Staying on the right track
By: Multi-Asset Management
Stock markets were incredibly calm in 2017 with low volatility and few down days. This year has been different. Global markets corrected in February and have been weak since, with the exception of the U.S. market. Emerging markets, as represented by the MSCI Emerging Markets Index, have fallen approximately 18% from their peak in January. Several emerging economies are entering recession.
Market leadership has been concentrated in consumer technology (Apple), e-commerce (Amazon) and cloud services (Microsoft) leading market growth in the third quarter. To put this concentration in perspective, Apple’s contribution to the S&P 500 Index return was more than the combined contribution of all companies in the following seven sectors: financials, consumer staples, energy, utilities, real estate, materials and telecommunications. Investors who did not own Apple stock or owned less than Apple’s average weight in the S&P 500 Index (4.2%) missed out on the growth.
In our view, the risk of volatility is increasing. Ten years ago, we were in the midst of a global financial crisis. Central banks reacted quickly with unprecedented tools: zero rates and quantitative easing. They bailed out asset holders but penalized asset builders, creating a social issue – a very wide wealth gap in almost every country, leading to low reported inflation and slow economic growth. Ten years ago, the U.S. Federal Reserve’s balance sheet was less than US$1 trillion; today it is $4.2 trillion. The Fed’s effort to shrink its balance sheet has made very little progress – a decline of $0.3 trillion from the peak, which was three years ago. It is a long way from $1 trillion. As liquidity is being withdrawn, the economies of the U.S. and others are expected to slow. At this pace, it is unlikely that the Fed’s quantitative easing will be fully unwound before the next recession.

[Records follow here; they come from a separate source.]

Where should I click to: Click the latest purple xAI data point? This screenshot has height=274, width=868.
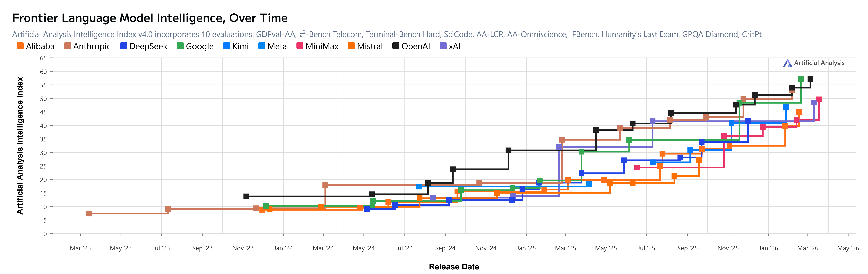813,102
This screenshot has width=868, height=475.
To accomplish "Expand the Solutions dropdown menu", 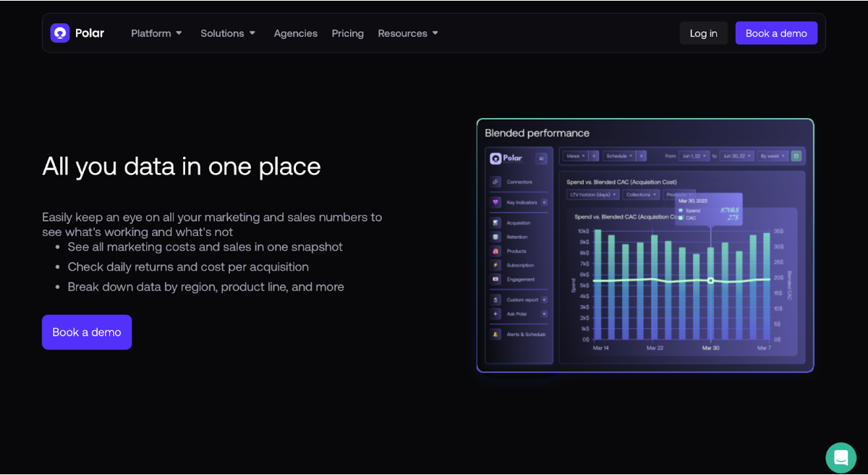I will tap(228, 33).
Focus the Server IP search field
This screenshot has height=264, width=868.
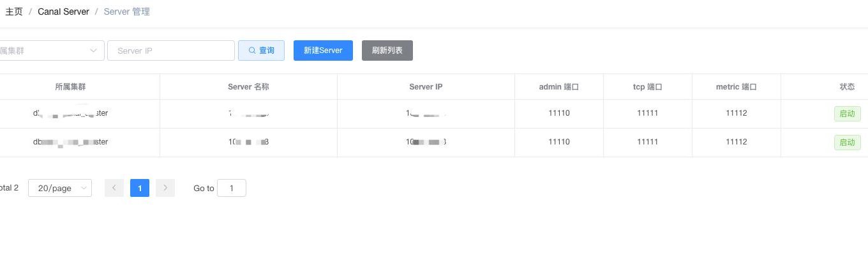(171, 50)
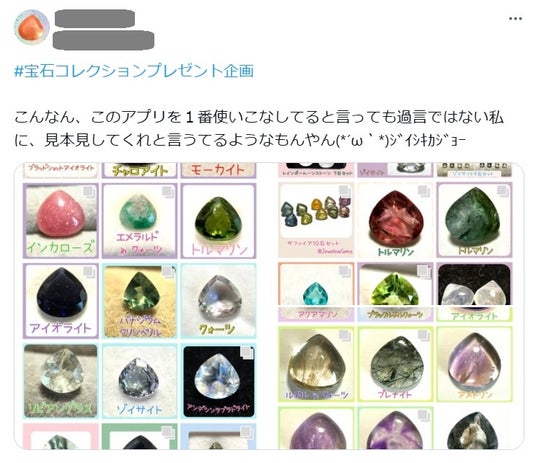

There is a fair chance that the debt level of corporations, governments and individuals will remain high, increasing the risk of tight credit conditions and recession. Investors should invest diversely and avoid companies that have too much debt. Our team is focused on quality and value in selecting stocks – we are resisting the temptation to buy companies at high valuations. Such companies may have impressive short-term upside as everyone piles in but there have been many cases where this greed leads to wealth destruction over the longer term. Last year’s darling, Bitcoin, fell 66% from its peak in less than a year.
Our equity portfolios have been optimized to favour countries that offer value and less downside. As investors seem to be focused on U.S. technology companies, Canadian equity has quietly become a compelling value investment, with high dividends, greater long-term return potential and lower volatility. We have continued to increase our allocation to Canadian equity. We are even more confident now that our country has reached the USMCA trade agreement with the U.S. and Mexico. It reduces uncertainty, allowing investors to focus on fundamentals.
This bull market that started in 2009 could run for longer. The odds for further gains appear high but the potential for a downturn is even greater based on the valuations. To manage the downside risk, we have designed and implemented a put option strategy. Think of it as low-cost insurance. Our portfolios are not only positioned to optimize returns, they are also built to weather volatility. Having all the bases covered reflects both the constructive and defensive views within our outlook.